> **Activity**: The answer is every line in the data below that contains the word "card".

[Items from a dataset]
━━━━━━━━━━━━━━━━━━━━━━━━━━━━━━

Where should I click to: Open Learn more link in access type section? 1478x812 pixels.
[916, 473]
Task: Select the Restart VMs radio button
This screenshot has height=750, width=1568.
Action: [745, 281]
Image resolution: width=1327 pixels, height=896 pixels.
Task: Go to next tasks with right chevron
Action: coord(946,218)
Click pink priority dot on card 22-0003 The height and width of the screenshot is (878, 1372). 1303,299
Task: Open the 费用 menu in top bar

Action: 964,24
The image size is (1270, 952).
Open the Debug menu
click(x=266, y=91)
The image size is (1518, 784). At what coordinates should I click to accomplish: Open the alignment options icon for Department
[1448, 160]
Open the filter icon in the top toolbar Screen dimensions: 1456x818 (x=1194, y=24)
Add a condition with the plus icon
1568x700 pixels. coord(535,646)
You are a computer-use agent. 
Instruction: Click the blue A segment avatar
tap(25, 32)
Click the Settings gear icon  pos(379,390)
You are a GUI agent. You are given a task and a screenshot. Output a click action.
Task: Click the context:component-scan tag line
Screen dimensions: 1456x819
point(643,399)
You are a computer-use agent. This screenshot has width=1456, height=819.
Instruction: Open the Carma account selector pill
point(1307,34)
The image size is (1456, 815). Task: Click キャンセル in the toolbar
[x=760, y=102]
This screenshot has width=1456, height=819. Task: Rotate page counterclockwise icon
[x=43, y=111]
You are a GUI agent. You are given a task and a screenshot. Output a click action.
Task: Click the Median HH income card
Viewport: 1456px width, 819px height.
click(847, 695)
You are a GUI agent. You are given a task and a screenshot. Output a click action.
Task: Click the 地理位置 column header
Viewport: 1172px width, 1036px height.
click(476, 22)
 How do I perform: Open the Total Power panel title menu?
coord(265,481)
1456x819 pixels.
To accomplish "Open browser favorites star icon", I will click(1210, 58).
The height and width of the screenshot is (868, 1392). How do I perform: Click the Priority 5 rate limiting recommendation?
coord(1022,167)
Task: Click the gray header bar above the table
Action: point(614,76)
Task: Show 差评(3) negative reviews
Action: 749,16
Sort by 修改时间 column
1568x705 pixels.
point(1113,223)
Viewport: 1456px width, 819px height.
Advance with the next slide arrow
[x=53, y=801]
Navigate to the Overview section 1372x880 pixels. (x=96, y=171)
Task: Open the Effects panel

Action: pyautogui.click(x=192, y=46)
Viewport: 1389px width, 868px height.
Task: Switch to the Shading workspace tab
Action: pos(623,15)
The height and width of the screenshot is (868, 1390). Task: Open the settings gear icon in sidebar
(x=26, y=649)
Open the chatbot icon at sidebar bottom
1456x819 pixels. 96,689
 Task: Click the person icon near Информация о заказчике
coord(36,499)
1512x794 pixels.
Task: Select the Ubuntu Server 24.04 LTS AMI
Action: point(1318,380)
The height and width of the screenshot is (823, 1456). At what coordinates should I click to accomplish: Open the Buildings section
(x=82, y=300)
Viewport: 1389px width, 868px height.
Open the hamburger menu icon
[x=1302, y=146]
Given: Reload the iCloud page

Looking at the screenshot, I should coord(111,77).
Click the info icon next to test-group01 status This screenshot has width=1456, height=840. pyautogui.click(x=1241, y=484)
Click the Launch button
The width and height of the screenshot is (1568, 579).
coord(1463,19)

━━━━━━━━━━━━━━━━━━━━━━━━━━━━━━

> **Response**:
Click pink priority dot on card 22-0003 The height and width of the screenshot is (878, 1372). 1303,299
Task: Click the Median HH income card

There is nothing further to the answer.